- Document passage -
The debate over how to deal with the approaching crisis in the Social Security system is gathering steam. As we watch it come down the track we should get a classic example of why the social encyclicals emphasize general principles of social justice, rather than mandate one economic school of thought over another.
Why do I say that? Because I can’t think of a single proposal making the rounds that is inherently incompatible with the Church’s social teachings, up to and including abolishing the whole system. I’m serious. The general principle of social justice we must keep in mind when considering what to do about Social Security is clear. The nuts and bolts required to bring it about are not.
The general principle? Pope John Paul II stated it clearly in his 1991 encyclical Centesimus Annus. When we organize our economic life “it is a strict duty of justice and truth not to allow fundamental human needs to remain unsatisfied and not to allow those burdened by such needs to perish.” That includes the elderly. We must do all within our power to ensure that they have access to the material resources needed to live out their lives in dignity. If that requires state action and high taxes, so be it. John Paul II is unequivocal on this point. He instructs us that there are times when the market “must be appropriately controlled by the forces of society and by the state so as to guarantee that the basic needs of the whole of society are satisfied.”

- Data -
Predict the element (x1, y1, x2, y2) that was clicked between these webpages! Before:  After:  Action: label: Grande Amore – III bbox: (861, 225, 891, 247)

- Work to complete -
From the Social Security passage above, reproduce word for word the part that begins with the words containing "The debate over" and ends with "thought over another.".

- Right answer -
The debate over how to deal with the approaching crisis in the Social Security system is gathering steam. As we watch it come down the track we should get a classic example of why the social encyclicals emphasize general principles of social justice, rather than mandate one economic school of thought over another.